(Exercise objective):
Could you report every line from the entries that includes the word "computer"?

(Dataset):
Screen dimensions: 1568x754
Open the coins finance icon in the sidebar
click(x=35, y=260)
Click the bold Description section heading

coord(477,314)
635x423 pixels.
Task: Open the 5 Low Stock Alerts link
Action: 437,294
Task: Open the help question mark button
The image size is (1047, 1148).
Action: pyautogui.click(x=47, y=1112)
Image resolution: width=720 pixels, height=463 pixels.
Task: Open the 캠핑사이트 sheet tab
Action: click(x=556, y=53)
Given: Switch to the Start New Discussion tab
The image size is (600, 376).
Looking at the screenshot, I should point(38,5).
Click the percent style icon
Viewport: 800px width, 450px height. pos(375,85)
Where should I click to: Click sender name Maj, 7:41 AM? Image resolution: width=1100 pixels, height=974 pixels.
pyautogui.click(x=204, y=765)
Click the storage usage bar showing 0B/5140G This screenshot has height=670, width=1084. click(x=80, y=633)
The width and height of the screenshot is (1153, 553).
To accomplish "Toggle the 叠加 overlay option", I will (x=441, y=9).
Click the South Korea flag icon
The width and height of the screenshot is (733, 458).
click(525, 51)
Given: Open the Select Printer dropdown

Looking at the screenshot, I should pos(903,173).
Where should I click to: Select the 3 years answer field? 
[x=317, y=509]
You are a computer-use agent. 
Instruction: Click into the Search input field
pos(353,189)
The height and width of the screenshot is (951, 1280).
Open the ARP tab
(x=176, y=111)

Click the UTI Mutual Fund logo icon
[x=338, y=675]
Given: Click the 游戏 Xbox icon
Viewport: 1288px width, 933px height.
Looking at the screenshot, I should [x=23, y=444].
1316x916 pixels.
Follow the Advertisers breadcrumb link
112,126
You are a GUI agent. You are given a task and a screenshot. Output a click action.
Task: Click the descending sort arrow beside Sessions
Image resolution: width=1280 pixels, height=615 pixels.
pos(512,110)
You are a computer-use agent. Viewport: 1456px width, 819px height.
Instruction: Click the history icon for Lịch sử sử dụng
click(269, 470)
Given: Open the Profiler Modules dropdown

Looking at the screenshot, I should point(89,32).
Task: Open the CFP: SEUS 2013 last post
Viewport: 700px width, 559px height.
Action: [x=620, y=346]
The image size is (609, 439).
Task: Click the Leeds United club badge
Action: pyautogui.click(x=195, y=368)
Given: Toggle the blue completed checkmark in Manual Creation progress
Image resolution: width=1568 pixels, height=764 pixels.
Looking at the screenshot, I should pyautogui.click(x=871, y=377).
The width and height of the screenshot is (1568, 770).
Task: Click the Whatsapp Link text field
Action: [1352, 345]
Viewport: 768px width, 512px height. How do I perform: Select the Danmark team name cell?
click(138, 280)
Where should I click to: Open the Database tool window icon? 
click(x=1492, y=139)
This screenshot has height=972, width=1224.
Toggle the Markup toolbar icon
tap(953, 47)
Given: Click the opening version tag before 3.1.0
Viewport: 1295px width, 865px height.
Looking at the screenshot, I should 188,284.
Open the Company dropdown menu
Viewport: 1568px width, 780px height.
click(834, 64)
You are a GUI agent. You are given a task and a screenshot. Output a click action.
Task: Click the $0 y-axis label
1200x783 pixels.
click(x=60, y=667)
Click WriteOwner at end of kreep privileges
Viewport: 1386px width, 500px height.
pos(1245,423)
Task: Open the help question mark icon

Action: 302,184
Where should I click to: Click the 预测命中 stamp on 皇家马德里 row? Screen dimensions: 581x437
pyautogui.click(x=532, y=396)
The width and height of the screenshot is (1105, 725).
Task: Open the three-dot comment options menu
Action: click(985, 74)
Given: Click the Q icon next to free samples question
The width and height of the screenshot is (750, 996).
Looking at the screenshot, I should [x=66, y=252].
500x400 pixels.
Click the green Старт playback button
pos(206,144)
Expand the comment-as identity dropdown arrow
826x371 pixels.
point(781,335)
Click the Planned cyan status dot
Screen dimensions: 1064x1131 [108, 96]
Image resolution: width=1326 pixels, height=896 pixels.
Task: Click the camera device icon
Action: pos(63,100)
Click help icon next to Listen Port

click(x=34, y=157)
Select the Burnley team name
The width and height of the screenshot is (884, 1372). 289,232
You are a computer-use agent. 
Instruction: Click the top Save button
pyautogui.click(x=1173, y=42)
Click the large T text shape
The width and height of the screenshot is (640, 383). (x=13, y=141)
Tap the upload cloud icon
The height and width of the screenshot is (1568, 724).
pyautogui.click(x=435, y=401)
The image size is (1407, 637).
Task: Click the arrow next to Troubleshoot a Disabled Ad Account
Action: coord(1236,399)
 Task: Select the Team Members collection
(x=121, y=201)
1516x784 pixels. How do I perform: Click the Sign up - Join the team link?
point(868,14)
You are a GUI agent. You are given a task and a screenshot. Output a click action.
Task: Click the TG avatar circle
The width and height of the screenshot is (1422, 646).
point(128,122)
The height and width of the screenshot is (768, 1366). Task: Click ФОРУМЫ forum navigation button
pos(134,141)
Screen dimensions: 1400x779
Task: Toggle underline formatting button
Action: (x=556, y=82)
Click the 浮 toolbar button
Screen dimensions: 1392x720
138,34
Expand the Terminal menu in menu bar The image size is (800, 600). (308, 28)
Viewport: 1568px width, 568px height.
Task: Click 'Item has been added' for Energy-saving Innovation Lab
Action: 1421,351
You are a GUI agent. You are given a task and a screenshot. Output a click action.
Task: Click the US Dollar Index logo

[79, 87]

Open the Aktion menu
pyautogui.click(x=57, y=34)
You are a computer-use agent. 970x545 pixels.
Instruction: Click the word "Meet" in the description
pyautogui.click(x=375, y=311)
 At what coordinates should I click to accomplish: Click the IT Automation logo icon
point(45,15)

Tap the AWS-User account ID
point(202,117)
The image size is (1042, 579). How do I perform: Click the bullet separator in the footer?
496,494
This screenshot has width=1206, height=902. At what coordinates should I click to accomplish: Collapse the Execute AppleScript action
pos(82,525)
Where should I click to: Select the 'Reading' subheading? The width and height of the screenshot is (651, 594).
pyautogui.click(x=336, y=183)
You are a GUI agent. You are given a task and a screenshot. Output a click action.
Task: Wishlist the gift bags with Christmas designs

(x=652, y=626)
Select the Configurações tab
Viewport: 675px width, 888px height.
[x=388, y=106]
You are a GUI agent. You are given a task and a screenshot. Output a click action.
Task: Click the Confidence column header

(Answer area):
You are a computer-use agent. 
You are a computer-use agent. Viewport: 1456px width, 819px height.
You are a computer-use agent. 
You are a computer-use agent. 970x545 pixels.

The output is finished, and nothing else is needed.